> [EXERCISE DESCRIPTION] Go to the line that contains "The width and height of the screenshot is (1280, 619)." and extract it along with every line after it, exactly, through the end of the data below.
*** Opening MATERIAL FOR THIS EXERCISE ***
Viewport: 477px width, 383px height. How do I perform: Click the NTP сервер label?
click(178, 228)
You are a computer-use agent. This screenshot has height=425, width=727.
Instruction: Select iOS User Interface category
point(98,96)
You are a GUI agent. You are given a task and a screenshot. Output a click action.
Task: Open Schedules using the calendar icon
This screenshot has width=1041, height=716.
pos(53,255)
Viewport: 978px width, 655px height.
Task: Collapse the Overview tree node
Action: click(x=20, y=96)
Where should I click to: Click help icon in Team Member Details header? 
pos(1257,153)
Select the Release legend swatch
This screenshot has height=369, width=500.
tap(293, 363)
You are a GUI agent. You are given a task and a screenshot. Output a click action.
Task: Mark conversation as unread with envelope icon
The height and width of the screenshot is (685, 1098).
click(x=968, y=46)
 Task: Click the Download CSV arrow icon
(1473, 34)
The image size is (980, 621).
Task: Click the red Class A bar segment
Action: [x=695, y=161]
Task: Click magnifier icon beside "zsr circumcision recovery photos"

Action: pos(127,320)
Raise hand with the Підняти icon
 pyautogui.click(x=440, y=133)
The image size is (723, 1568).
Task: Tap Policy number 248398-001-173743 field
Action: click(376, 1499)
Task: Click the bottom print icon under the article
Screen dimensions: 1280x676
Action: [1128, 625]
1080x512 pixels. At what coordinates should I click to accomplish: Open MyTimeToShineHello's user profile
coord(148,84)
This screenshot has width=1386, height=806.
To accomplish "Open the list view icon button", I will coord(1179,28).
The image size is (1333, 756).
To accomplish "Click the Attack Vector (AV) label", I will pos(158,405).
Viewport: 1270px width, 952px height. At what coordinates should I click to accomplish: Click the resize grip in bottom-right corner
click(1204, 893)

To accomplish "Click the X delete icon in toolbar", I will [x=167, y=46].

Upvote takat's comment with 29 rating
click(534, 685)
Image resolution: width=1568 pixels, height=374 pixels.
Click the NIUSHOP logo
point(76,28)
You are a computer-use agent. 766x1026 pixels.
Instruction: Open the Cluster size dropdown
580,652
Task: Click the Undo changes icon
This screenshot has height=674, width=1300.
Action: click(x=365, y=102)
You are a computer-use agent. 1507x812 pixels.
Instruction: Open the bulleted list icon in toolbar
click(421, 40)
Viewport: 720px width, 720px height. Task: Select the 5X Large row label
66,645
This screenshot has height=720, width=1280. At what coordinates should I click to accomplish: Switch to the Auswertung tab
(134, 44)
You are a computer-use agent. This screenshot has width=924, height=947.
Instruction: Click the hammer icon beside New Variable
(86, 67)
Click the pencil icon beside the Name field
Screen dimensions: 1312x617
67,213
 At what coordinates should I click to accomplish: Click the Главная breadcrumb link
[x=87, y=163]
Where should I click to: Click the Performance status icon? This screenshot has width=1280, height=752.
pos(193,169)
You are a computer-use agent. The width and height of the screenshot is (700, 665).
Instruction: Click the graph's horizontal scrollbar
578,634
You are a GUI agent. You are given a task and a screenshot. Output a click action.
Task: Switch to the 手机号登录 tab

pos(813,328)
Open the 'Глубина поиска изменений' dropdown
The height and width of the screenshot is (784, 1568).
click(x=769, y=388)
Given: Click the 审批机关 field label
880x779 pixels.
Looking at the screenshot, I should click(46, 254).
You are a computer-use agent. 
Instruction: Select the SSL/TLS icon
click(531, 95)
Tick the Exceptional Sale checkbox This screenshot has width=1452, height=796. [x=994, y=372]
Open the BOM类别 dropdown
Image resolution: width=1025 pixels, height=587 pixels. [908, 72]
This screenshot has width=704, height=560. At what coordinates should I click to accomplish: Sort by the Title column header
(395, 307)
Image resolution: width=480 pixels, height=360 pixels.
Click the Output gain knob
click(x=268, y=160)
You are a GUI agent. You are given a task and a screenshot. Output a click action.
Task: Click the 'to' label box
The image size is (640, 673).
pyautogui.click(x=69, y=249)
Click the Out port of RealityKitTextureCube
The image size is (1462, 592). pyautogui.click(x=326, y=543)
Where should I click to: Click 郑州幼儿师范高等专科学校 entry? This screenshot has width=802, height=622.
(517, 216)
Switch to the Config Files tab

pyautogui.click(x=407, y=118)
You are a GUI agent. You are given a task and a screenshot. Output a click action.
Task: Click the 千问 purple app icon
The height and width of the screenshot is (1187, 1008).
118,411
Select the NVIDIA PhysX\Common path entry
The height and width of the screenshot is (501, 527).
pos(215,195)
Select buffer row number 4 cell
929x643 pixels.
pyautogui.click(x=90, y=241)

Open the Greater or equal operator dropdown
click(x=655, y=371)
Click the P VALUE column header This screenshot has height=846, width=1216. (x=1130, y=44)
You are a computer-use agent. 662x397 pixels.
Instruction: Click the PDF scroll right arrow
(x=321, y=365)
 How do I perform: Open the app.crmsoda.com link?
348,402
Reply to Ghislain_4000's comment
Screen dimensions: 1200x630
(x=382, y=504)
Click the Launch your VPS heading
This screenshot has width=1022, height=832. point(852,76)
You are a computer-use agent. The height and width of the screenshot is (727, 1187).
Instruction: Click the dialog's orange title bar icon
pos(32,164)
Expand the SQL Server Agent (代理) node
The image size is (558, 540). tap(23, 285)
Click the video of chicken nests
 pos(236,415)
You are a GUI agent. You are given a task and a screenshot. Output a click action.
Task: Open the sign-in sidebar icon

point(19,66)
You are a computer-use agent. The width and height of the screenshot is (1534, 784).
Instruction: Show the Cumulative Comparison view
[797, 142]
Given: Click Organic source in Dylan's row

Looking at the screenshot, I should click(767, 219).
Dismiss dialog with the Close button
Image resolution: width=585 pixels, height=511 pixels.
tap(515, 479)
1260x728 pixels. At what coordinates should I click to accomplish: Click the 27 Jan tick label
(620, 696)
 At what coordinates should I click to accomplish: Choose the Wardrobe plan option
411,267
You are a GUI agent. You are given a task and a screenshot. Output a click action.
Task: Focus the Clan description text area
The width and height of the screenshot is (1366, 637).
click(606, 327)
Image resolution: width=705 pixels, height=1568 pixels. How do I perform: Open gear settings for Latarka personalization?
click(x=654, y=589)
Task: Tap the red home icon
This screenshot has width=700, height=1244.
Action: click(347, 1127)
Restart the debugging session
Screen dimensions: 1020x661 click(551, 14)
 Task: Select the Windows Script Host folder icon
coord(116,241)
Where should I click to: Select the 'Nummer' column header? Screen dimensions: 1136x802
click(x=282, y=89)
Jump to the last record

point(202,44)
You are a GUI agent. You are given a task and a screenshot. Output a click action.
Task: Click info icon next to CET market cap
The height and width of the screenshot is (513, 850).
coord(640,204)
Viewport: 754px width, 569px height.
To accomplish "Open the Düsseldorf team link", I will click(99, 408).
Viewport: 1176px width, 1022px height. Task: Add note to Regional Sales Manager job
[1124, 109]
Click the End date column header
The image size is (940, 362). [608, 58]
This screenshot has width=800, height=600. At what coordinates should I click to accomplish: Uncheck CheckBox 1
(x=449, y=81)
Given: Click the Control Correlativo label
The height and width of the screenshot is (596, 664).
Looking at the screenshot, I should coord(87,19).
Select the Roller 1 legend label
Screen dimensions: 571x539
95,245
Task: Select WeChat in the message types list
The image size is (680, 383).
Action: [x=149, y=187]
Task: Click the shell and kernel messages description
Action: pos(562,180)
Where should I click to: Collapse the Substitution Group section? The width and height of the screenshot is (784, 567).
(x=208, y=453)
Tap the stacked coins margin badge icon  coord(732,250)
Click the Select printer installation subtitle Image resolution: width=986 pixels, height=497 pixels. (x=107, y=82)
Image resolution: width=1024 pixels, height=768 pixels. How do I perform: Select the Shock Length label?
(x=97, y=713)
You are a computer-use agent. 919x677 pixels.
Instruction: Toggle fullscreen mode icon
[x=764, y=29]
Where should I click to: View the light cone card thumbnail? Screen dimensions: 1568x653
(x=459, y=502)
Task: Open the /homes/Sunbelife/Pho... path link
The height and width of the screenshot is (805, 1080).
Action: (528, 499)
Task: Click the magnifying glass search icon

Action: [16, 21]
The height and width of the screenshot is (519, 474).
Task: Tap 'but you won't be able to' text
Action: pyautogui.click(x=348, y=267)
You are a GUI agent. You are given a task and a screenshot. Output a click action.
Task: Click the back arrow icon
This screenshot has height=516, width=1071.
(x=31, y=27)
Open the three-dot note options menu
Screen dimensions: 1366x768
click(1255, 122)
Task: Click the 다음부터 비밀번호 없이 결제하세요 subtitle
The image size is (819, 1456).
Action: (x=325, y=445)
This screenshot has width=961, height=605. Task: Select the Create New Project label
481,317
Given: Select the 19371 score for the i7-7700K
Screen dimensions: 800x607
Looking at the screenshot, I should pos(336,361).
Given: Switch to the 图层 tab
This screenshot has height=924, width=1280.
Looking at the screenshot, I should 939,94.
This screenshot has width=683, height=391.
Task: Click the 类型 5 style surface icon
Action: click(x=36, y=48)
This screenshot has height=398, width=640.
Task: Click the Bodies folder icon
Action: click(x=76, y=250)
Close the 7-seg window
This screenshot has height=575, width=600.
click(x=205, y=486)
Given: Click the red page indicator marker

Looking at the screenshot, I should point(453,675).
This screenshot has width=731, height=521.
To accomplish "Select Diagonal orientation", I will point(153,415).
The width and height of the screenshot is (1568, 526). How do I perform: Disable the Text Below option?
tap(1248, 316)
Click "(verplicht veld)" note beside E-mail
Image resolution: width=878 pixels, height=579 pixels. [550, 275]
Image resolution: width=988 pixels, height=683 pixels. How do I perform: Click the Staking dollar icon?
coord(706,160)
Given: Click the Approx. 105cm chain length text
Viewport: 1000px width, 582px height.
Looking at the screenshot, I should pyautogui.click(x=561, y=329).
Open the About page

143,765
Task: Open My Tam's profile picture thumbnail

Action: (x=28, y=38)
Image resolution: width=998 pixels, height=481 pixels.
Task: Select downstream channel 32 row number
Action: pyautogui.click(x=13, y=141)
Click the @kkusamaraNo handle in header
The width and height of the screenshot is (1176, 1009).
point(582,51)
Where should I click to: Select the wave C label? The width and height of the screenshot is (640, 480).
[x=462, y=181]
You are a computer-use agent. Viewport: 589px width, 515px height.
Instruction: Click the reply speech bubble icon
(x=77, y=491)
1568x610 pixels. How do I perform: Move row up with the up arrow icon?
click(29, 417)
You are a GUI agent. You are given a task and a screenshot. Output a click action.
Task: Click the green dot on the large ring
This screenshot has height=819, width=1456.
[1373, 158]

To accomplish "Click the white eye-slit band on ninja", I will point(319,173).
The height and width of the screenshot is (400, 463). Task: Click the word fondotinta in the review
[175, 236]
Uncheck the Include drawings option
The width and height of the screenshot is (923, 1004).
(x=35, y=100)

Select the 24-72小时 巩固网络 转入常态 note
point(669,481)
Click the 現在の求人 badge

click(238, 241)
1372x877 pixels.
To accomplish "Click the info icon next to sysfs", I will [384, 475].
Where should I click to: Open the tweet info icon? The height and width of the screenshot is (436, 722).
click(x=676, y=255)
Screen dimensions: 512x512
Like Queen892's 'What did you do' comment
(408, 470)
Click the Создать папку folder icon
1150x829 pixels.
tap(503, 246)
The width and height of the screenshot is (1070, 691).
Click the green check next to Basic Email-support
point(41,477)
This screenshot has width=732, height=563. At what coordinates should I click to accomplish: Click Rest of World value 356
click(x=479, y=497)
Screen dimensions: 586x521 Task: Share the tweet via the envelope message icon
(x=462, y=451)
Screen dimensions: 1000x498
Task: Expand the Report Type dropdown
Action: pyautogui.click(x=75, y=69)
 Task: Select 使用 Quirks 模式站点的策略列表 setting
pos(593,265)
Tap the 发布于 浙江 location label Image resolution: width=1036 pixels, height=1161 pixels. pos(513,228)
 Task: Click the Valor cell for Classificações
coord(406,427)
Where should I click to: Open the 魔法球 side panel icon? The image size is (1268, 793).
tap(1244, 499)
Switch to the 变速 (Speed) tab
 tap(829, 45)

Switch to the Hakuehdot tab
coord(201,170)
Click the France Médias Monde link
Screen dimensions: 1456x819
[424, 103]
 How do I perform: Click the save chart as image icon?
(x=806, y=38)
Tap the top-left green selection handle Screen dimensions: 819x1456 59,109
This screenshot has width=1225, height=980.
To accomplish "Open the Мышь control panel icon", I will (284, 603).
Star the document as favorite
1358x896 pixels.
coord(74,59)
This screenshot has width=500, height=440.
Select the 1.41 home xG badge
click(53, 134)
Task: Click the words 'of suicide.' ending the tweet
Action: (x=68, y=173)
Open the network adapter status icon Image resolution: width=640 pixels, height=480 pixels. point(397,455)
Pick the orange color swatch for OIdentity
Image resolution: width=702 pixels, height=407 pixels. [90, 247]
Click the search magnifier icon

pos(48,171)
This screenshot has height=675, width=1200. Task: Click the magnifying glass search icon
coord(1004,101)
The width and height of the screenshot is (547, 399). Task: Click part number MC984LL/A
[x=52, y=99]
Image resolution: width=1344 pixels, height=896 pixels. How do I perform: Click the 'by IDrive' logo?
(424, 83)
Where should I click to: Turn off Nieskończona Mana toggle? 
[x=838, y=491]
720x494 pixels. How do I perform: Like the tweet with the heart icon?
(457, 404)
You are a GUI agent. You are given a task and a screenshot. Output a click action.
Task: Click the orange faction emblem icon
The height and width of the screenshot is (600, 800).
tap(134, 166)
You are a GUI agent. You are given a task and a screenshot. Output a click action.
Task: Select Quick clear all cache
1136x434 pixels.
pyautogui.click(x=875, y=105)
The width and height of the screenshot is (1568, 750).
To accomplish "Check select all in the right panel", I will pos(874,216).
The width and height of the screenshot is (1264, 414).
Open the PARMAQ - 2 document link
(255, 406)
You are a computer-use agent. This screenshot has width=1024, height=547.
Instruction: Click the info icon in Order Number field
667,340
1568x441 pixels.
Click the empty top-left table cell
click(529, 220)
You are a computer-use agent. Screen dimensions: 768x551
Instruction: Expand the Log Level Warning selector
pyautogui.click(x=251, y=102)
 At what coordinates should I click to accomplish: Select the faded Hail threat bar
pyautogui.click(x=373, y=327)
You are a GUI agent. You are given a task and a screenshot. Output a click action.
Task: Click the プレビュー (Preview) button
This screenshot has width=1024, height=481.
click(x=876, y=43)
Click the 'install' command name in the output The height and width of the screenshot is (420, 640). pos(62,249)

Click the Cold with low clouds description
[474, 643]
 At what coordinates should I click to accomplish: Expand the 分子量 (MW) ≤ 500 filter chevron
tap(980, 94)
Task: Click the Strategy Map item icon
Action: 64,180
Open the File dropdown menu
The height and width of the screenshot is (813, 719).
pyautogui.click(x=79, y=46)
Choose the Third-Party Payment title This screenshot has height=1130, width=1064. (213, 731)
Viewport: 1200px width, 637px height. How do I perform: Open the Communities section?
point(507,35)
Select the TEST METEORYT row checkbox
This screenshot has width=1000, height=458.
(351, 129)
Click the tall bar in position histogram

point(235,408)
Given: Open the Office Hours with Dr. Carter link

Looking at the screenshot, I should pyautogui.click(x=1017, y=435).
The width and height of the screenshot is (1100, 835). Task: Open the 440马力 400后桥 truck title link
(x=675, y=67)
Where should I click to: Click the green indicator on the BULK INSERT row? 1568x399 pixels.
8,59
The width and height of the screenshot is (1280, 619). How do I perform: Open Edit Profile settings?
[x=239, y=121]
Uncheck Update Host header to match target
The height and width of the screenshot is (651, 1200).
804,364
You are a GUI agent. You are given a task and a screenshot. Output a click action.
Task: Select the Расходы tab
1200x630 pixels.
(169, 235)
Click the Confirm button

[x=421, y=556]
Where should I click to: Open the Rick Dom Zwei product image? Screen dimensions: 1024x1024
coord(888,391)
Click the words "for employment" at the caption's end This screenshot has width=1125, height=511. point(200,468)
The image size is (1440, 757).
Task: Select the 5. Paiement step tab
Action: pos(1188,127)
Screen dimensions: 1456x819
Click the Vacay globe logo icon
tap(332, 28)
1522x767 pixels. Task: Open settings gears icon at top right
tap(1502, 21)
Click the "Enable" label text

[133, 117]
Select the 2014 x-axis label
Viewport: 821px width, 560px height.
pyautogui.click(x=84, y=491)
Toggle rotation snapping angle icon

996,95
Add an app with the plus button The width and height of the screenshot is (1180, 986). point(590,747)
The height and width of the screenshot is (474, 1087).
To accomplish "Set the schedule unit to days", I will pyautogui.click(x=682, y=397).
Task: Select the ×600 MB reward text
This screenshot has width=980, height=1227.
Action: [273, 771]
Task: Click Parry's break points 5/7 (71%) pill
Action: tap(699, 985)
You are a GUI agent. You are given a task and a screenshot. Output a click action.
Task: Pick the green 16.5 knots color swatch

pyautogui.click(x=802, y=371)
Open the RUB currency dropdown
*** Closing MATERIAL FOR THIS EXERCISE ***
> [RESULT OF THE TASK]
The width and height of the screenshot is (1280, 619). How do I perform: Open Edit Profile settings?
[x=239, y=121]
Uncheck Update Host header to match target
The height and width of the screenshot is (651, 1200).
804,364
You are a GUI agent. You are given a task and a screenshot. Output a click action.
Task: Select the Расходы tab
1200x630 pixels.
(169, 235)
Click the Confirm button

[x=421, y=556]
Where should I click to: Open the Rick Dom Zwei product image? Screen dimensions: 1024x1024
coord(888,391)
Click the words "for employment" at the caption's end This screenshot has width=1125, height=511. point(200,468)
The image size is (1440, 757).
Task: Select the 5. Paiement step tab
Action: pos(1188,127)
Screen dimensions: 1456x819
Click the Vacay globe logo icon
tap(332, 28)
1522x767 pixels. Task: Open settings gears icon at top right
tap(1502, 21)
Click the "Enable" label text

[133, 117]
Select the 2014 x-axis label
Viewport: 821px width, 560px height.
pyautogui.click(x=84, y=491)
Toggle rotation snapping angle icon

996,95
Add an app with the plus button The width and height of the screenshot is (1180, 986). point(590,747)
The height and width of the screenshot is (474, 1087).
To accomplish "Set the schedule unit to days", I will pyautogui.click(x=682, y=397).
Task: Select the ×600 MB reward text
This screenshot has width=980, height=1227.
Action: [273, 771]
Task: Click Parry's break points 5/7 (71%) pill
Action: tap(699, 985)
You are a GUI agent. You are given a task and a screenshot. Output a click action.
Task: Pick the green 16.5 knots color swatch

pyautogui.click(x=802, y=371)
Open the RUB currency dropdown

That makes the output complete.